2. We need sleep because it is God's gift to us.

We also need to see sleep as a gift from God he freely gives us out of his love for us. Psalm 3 and Psalm 4 each seem to have been written by David during difficult times of distress. In Psalm 3, he spoke of the many foes rising against him, and from the title of the Psalm, he was likely running from his son who wanted to take his throne.

He prayed to the Lord in Psalm 4 and then addressed men asking why they would turn his honor into shame. In both cases, he appeared to be in danger. The last thing you want to do when you are in danger is to go to sleep. You can hear David thinking, “if I go to sleep I will be killed.”

While we might not face things this life-threatening, we think we must stay up later or get up earlier to do any number of things because we believe they must be done by us this moment or terrible things will happen.
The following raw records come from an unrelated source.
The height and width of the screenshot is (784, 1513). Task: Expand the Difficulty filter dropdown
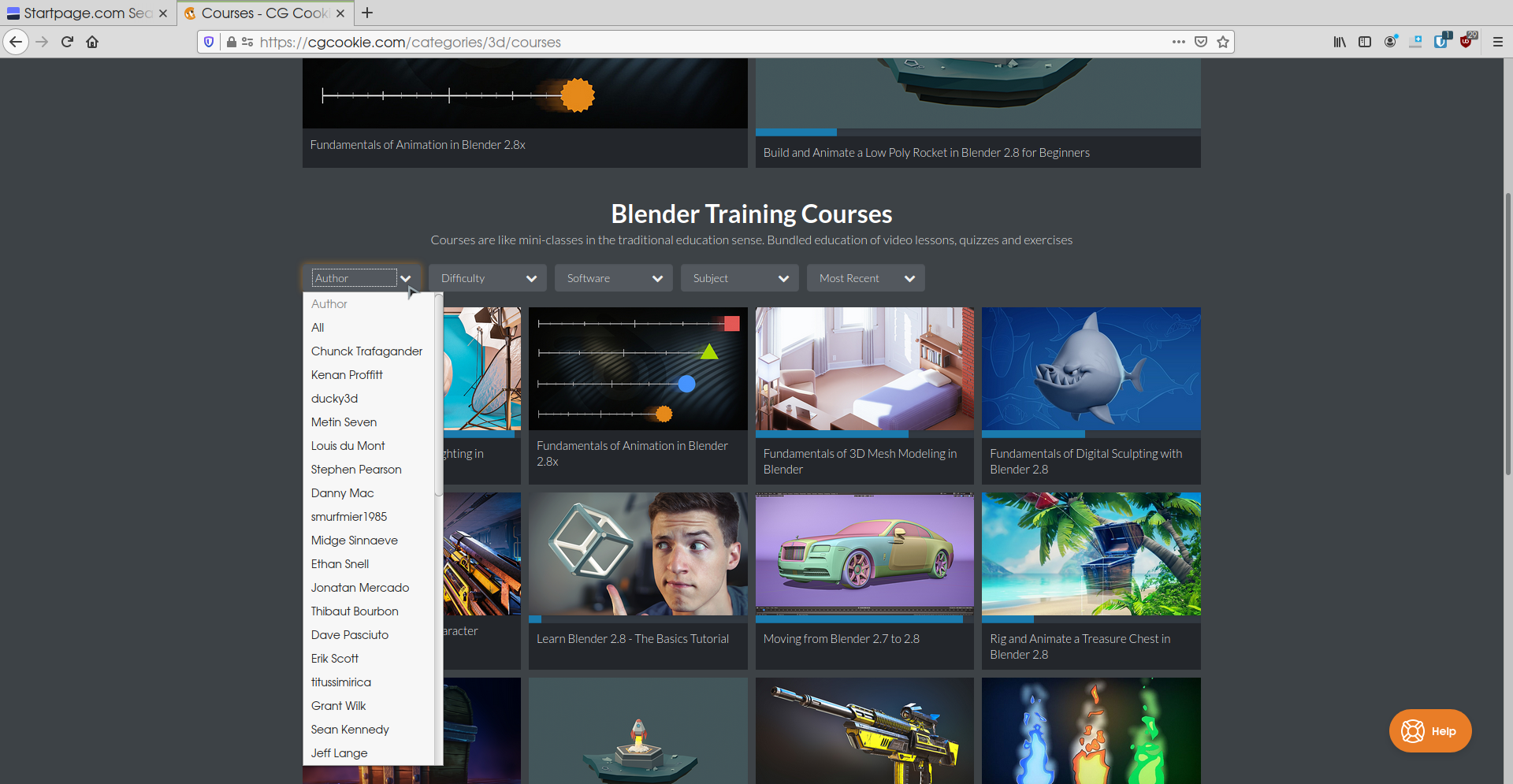(488, 278)
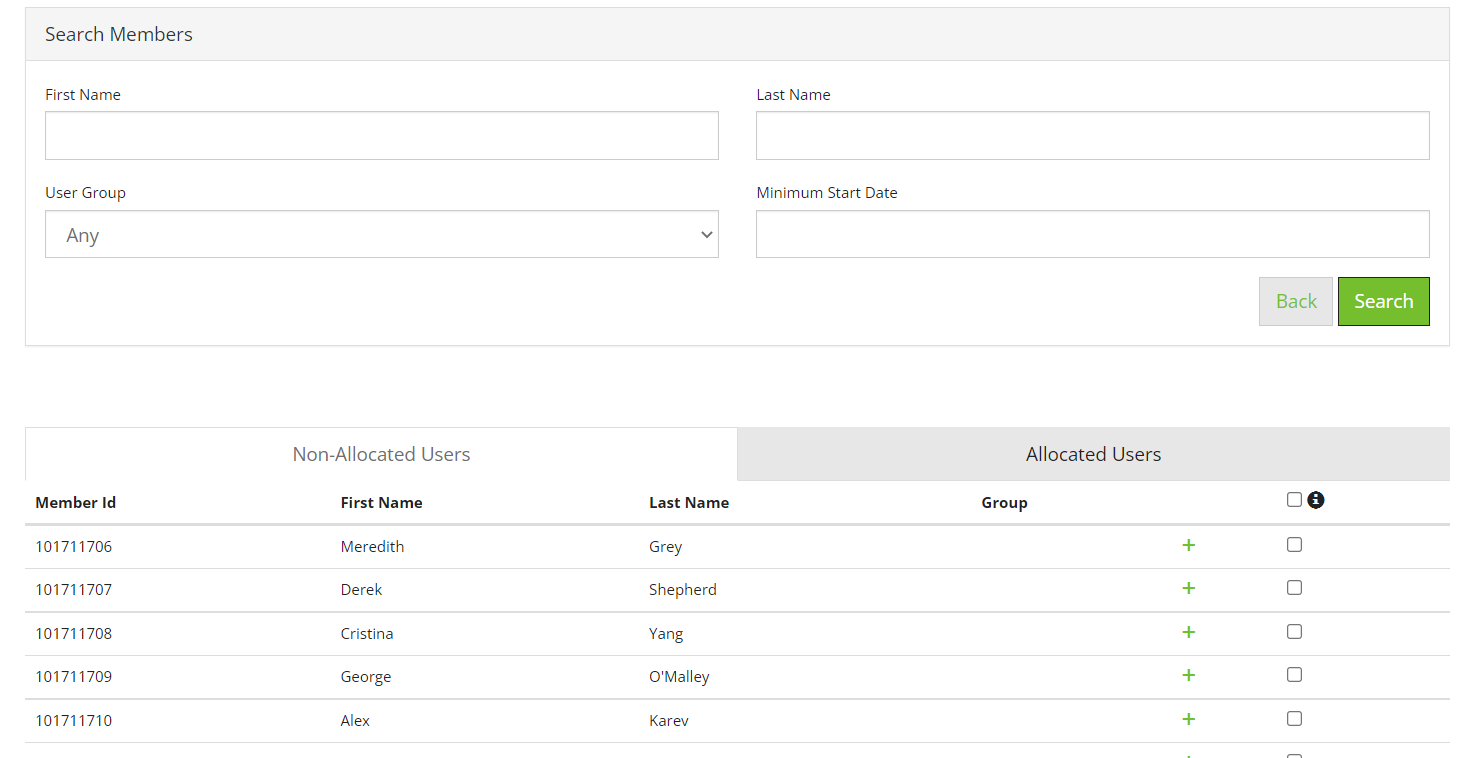The width and height of the screenshot is (1470, 758).
Task: Click inside the Last Name input field
Action: tap(1092, 135)
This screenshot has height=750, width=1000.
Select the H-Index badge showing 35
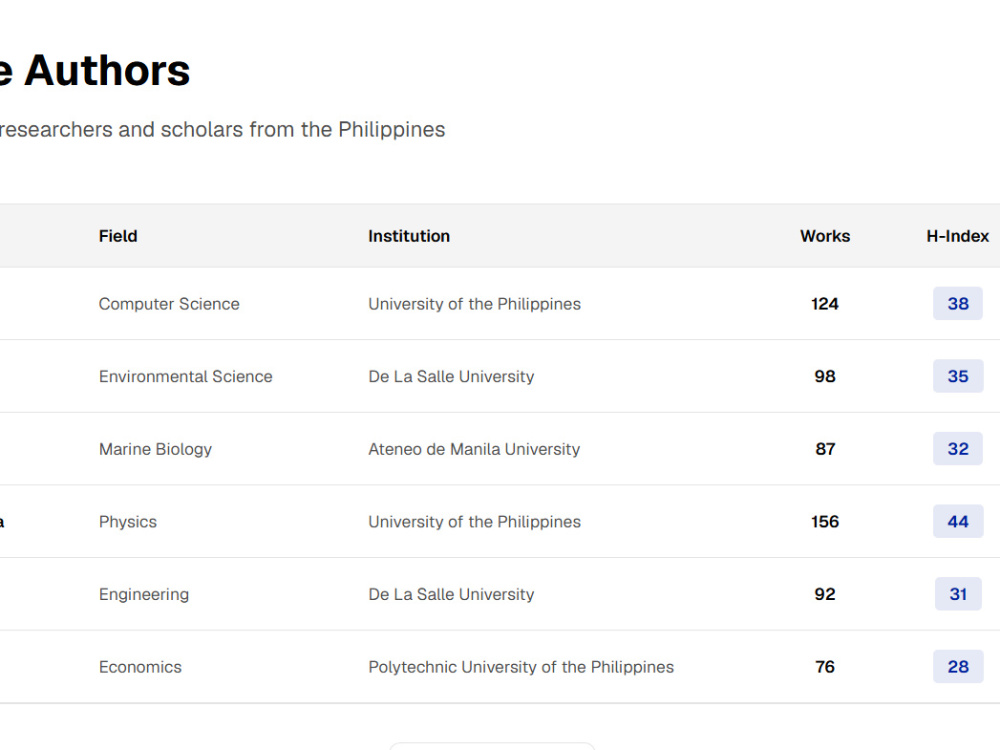coord(958,376)
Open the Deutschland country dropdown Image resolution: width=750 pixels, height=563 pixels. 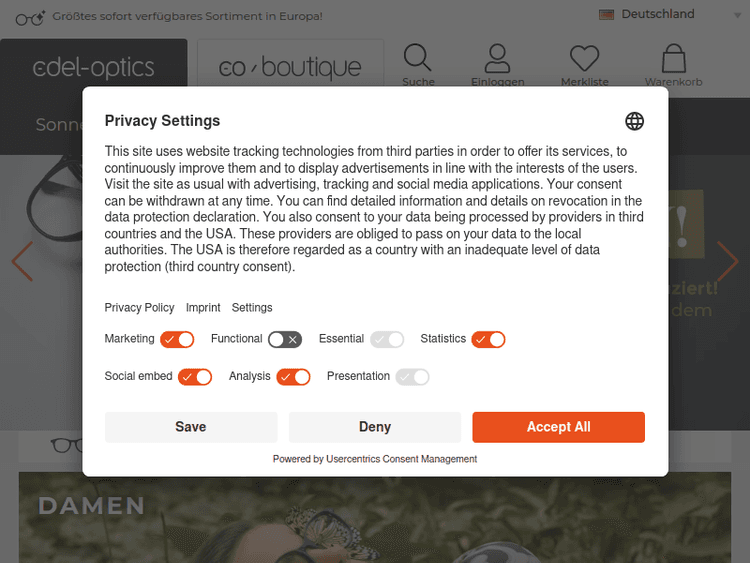point(661,14)
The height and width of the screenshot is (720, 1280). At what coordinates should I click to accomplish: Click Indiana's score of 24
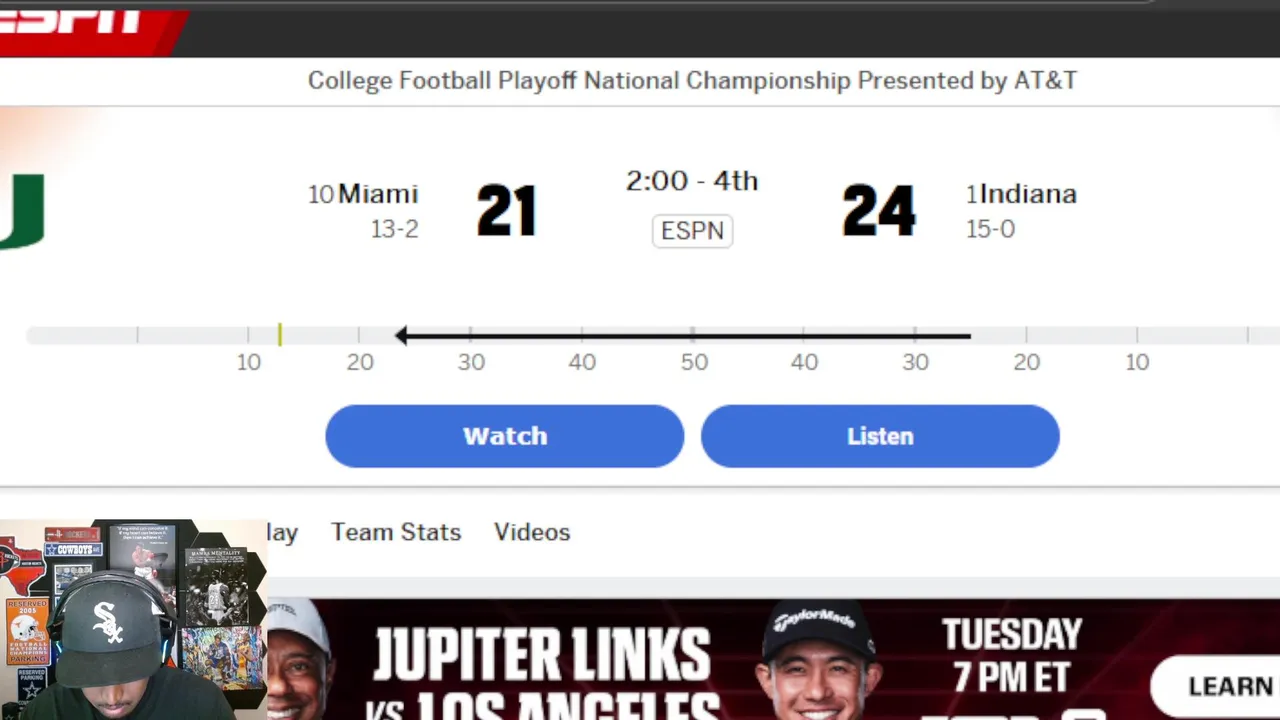878,211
Look at what David said in Psalm 3:5-6 and Psalm 4:8. “I lay down and slept; I woke again; for the Lord sustained me. I will no be afraid of many thousands of people who have set themselves against me all around.” “In peace I will both lie down and sleep; for you alone, O Lord, make me dwell in safety.”

While David feared for his life he laid down and slept, then he woke up because the Lord kept him and protected him. In Psalm 4, he expressed that he could go to sleep in confidence because the Lord would make him dwell safely. In each case, sleep was an act of faith on David’s part, acknowledging that God was the one who sustained him and not him by himself.

3. We need sleep because our restless toil is foolish.

In Psalm 127:2 we read, “It is vain that you rise up early and go to late to rest, eating the bread of anxious toil; for he gives to his beloved sleep.” We work hard, stress ourselves out, stay up late to make up for procrastination, over schedule, and think we have to do it all. In the process, we make ourselves miserable, sick, unproductive, and more vulnerable to Satan’s schemes.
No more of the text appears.